▶ **DATA SHOWN**

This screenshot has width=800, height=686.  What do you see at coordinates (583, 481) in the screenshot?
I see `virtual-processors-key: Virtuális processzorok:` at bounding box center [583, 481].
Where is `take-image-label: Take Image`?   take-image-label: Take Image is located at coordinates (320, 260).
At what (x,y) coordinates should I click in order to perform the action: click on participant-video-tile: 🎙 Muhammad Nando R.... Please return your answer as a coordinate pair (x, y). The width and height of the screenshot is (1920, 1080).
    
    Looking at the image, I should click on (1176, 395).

...

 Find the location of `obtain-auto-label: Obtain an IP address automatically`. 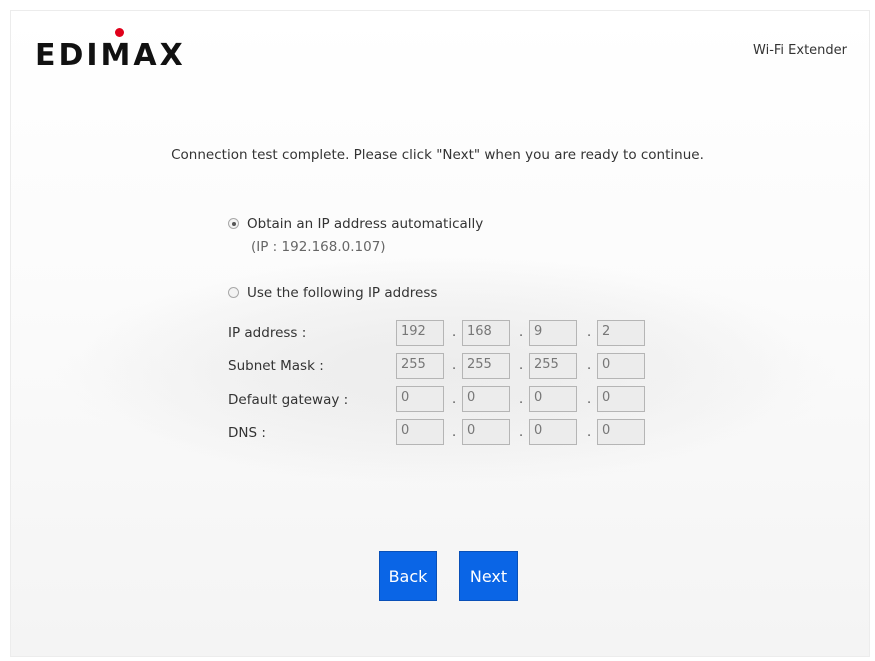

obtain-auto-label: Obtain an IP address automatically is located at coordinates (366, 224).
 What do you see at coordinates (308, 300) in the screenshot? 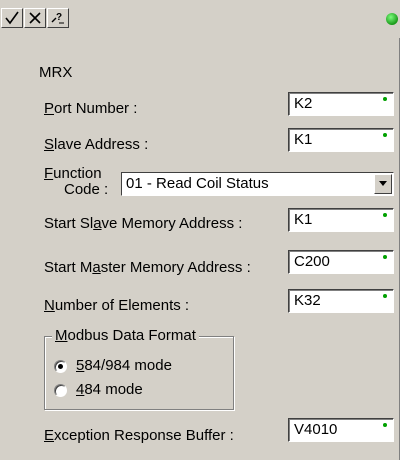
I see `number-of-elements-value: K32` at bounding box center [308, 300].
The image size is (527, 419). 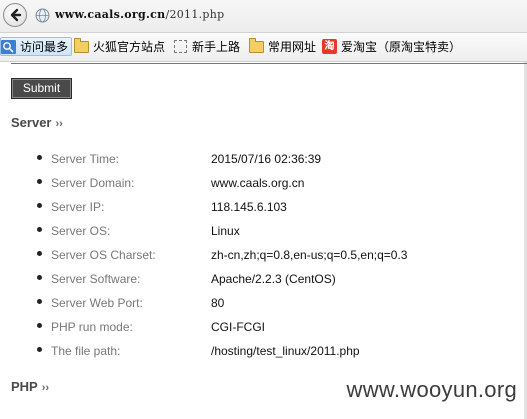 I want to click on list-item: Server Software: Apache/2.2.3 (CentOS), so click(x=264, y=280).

---

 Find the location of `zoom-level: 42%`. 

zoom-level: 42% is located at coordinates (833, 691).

▶ **WHAT THE TASK REQUIRES**
Reproduce the data verbatim from the line with "This screenshot has" up to and including the line with "Looking at the".

▶ **SOLUTION BELOW**
This screenshot has width=800, height=686.  What do you see at coordinates (583, 481) in the screenshot?
I see `virtual-processors-key: Virtuális processzorok:` at bounding box center [583, 481].
Where is `take-image-label: Take Image`?   take-image-label: Take Image is located at coordinates (320, 260).
At what (x,y) coordinates should I click in order to perform the action: click on participant-video-tile: 🎙 Muhammad Nando R.... Please return your answer as a coordinate pair (x, y). The width and height of the screenshot is (1920, 1080).
    
    Looking at the image, I should click on (1176, 395).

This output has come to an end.